Madison’s Central Park has been approved for its first official structure, restrooms. Earlier this month the Urban Design Commission approved the $600,000 structure which was designed to jive with an “Art Approach” the concept that will shape the entire park, blending Madison-style park activities, the natural glacial geography of Madison, and the industrial tradition of the corridor. It reminds me of my first act of civil responsibility when I was maybe seven, I too advocated for restrooms in a park and I wrote Mayor Soglin a letter…wait a minute, is he still Mayor?
Porta potties as I was taught to call them; came to Orton Park due to my single letter writing campaign which somehow landed on Da Mare’s desk. You see my friend and I loved Orton Park and we were there most warm days since it was only a two-block walk. But inevitably the excretory system would hold sway and those two blocks seemed awfully far away and threatened our mirthful play.
My friend on this one day in the park had to do number two and there was no stopping him; and an unsuspecting tree became his latrine. I am not sure what beyond these few details I told my parents, but I guess soon after I wrote a letter asking for bathrooms in Orton park so my friend wouldn’t have to poo behind a tree.
Some days after that, I was summoned into an upstairs room where mother was listening to the radio.

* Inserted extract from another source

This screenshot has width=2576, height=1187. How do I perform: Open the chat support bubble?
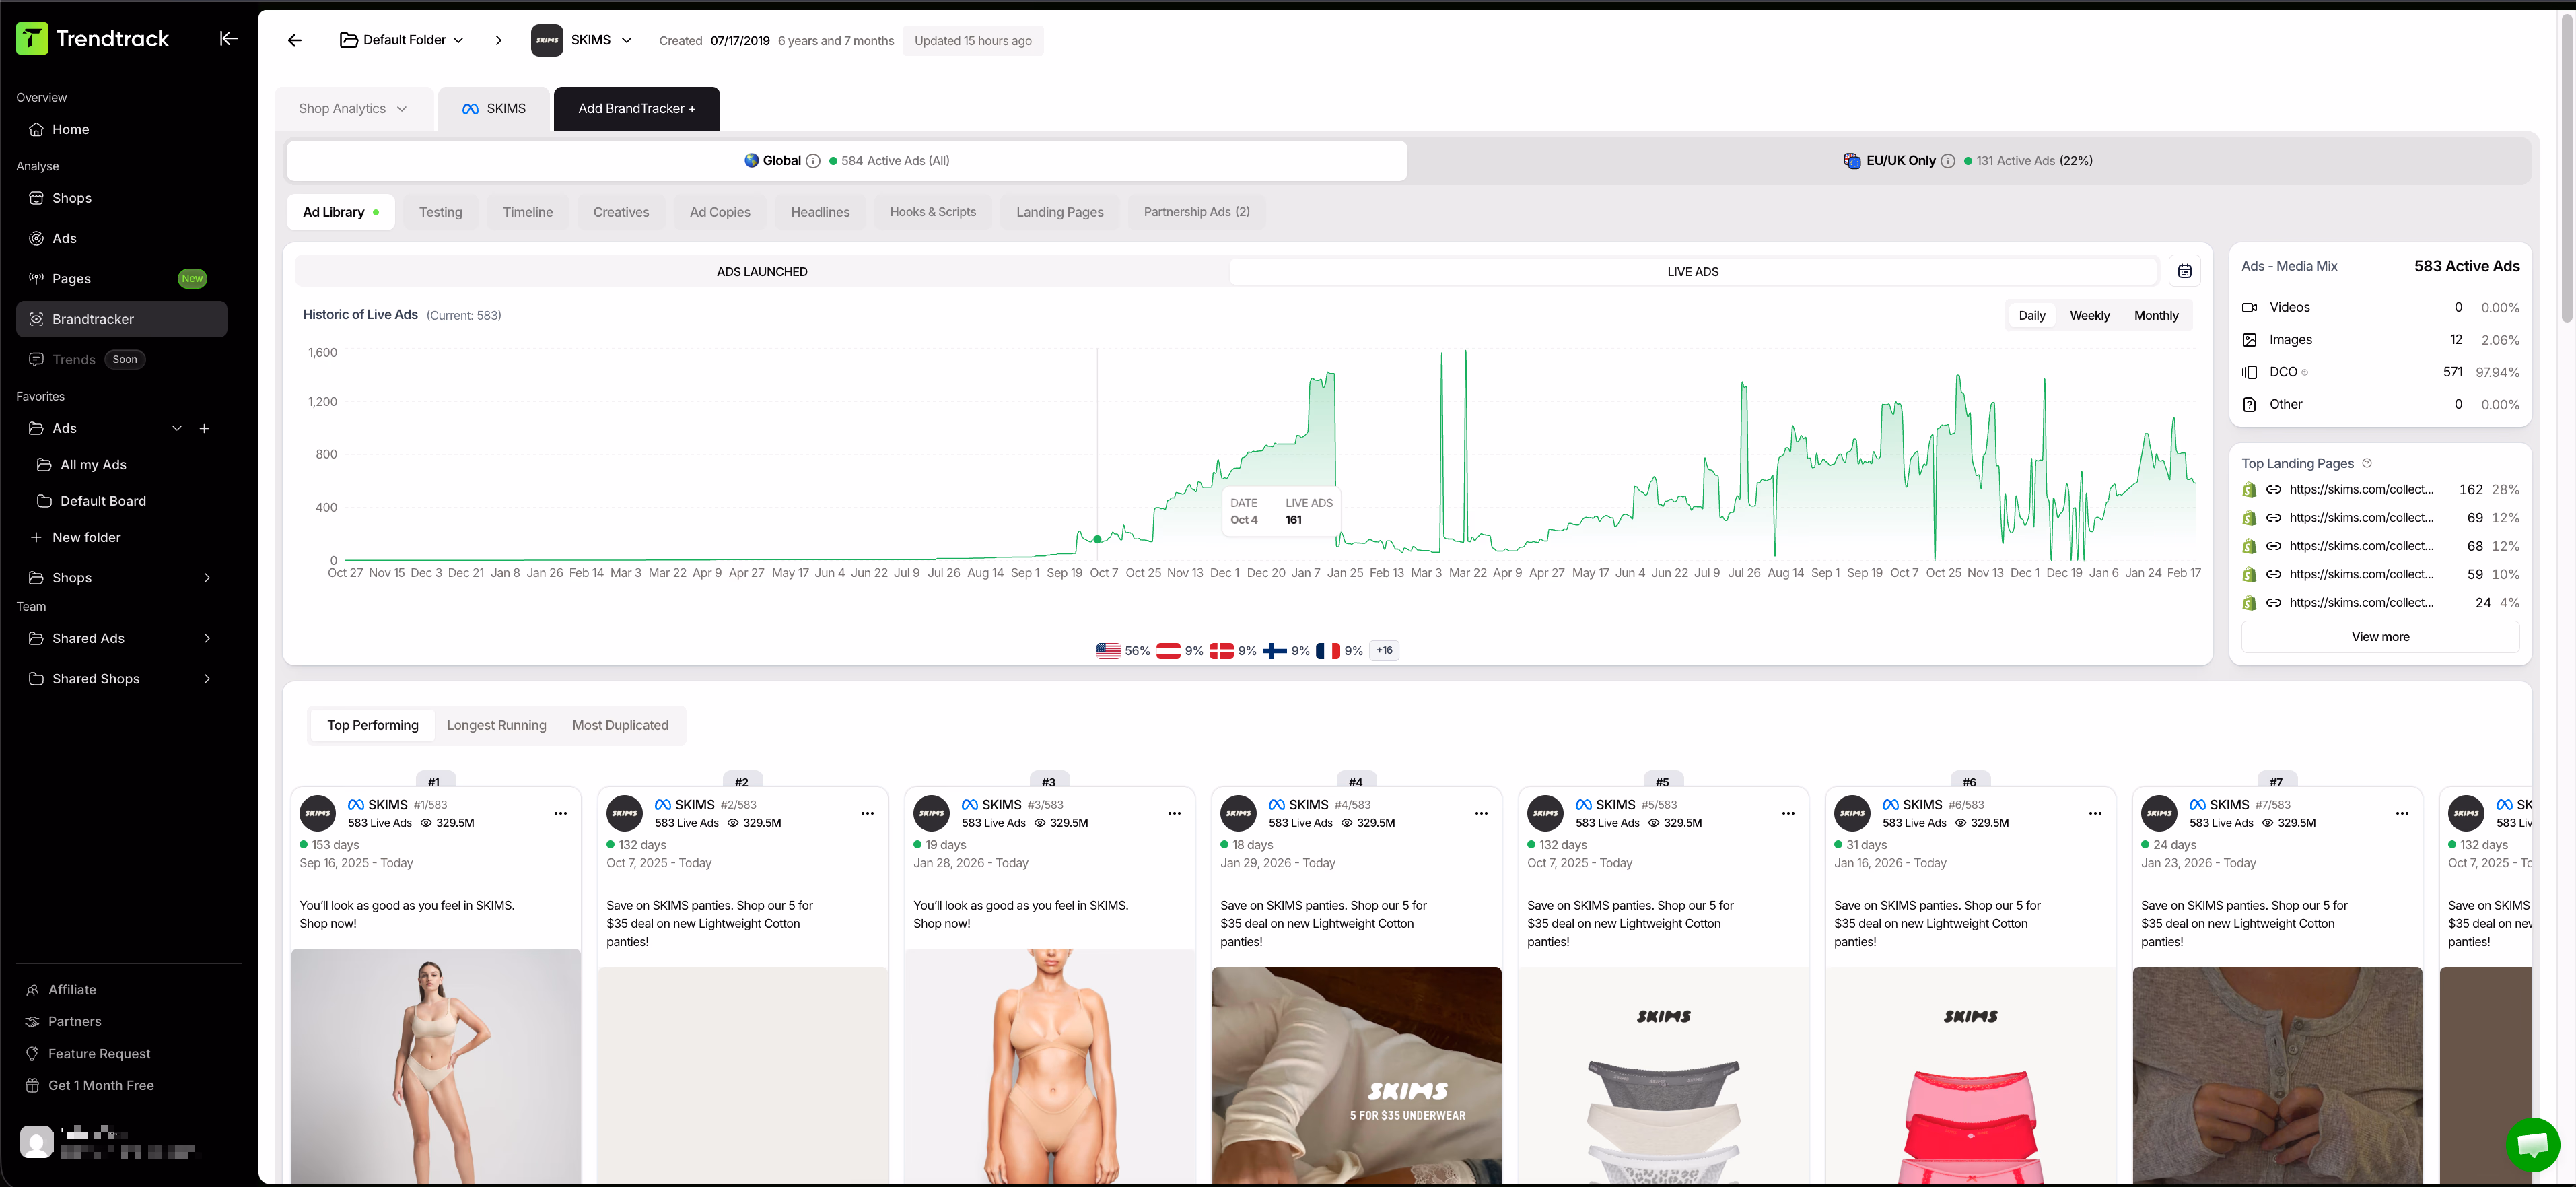pos(2533,1144)
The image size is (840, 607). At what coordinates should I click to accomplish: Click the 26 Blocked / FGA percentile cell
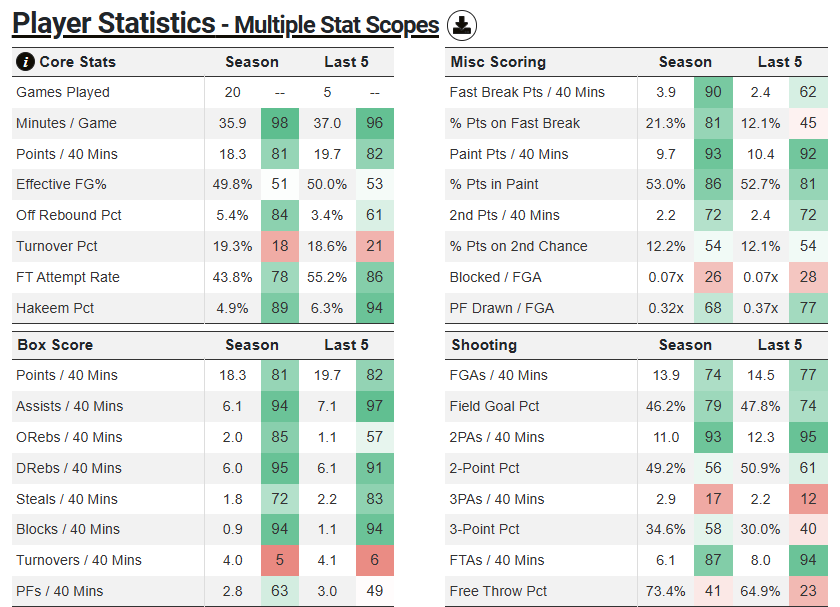pyautogui.click(x=713, y=277)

It turns out Mayor Soglin was reading my letter on WORT, the local community public radio station. I am not sure if it was on that program or soon after, but he pledged to put an porta potty in Orton Park and there has been one in the park almost every year since.
Back in Central Park…
Artist Lorna Jordan, who is funded in part by a grant from the National Endowment for the arts, is working with the park design team to create the park’s first building. Aside from the restrooms and storage the 1,000 square-foot building will provide; Phase I will also include the other beginnings of the park such as walkways and trails for pedestrians and cyclists as well as safety improvements for the railroad tracks that sweep through the site.
“The building is conceived as an extension of the Art Approach, and as such, is more than a simple block building within the park setting,” local landscape architect Ken Saiki told The Capital Times.
The restrooms will be located on the west side of Ingersoll Street where the city paid $1.6 million for an industrial property that has since been torn down. Phase I also includes a skate park and fundraising to finance its construction is underway. The $14 million project that will create a natural space from the Yahara river to Blair street has been a dream of neighborhood residents for years but so far has only boasted a warm weather farmer’s market.